George Demiris, Penn Nursing School

George Demiris, PhD, FACMI

Penn Integrates Knowledge Professor, Biobehavioral Health Sciences, School of Nursing
Penn Integrates Knowledge Professor, Epidemiology and Informatics, Perelman School of Medicine

George Demiris, PhD, FACMI is a Penn Integrates Knowledge (PIK) Professor in both the Penn School of Nursing Department of Biobehavioral Health Sciences and the Perelman School of Medicine Department of Epidemiology and Informatics. With a focus on the intersection of informatics and nursing science, his work has introduced new and innovative approaches to old problems in gerontology. His research explores technology-based solutions for supporting patients and their families in various settings, including home and hospice care. He also focuses on designing and evaluating personal health systems that produce patient-generated data, including "smart home" solutions and the use of wearable devices or digitally augmented residential settings to facilitate passive monitoring and support independence and quality of life for community dwelling older adults.

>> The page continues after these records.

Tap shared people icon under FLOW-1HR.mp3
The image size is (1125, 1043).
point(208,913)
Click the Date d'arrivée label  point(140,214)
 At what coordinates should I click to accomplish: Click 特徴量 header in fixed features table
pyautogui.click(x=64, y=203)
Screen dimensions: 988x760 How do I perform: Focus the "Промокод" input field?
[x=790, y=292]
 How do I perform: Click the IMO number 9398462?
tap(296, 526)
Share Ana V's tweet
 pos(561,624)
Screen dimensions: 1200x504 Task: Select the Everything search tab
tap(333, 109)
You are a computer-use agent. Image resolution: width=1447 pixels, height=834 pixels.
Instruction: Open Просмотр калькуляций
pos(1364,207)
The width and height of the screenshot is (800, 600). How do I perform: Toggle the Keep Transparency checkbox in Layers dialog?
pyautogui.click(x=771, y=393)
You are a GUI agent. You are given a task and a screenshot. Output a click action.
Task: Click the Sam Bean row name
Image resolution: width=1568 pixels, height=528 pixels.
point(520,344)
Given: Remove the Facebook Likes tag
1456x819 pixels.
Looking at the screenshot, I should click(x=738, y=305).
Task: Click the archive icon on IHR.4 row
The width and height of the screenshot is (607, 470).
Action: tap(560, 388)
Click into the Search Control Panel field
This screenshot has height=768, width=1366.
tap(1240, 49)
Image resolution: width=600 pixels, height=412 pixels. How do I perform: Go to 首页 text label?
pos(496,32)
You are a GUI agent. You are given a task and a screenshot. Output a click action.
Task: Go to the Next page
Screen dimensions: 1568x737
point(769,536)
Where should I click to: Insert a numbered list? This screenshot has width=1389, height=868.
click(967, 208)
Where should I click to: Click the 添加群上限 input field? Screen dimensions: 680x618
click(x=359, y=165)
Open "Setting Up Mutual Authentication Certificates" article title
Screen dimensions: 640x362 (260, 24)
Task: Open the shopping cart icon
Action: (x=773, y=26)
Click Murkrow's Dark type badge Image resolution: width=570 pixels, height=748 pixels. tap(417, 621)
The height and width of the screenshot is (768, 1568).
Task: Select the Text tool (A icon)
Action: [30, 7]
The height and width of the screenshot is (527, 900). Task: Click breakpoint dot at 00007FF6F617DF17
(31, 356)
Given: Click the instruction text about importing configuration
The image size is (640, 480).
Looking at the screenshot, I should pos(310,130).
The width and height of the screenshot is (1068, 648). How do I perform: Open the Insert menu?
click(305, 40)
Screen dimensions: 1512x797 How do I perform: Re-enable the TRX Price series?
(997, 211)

He has examined the challenges of privacy and obtrusiveness in the context of technology use, and has provided a comprehensive examination of technical, ethical, and practical challenges associated with the use of technology to support aging. Such emerging technologies introduce challenges and opportunities in terms of engaging older adults in decision making, making sense of vast amounts of data and promoting effective data visualizations as well as addressing ethical considerations. He has conducted numerous federally funded studies and his work has been funded consistently over the years both by the National Institutes of Health (NIH) and the National Science Foundation (NSF). 

He is a Member of the National Academy of Medicine, a Fellow of the American College of Medical Informatics, a member of the International Academy of Health Sciences Informatics, a Fellow of the Gerontological Society of America and a Member of the Washington State Academy of Sciences.

He received his PhD in informatics at the University of Minnesota, and both his Master of Science and Bachelor of Science degrees in Medical Informatics from Ruprecht-Karls University in Heidelberg, Germany.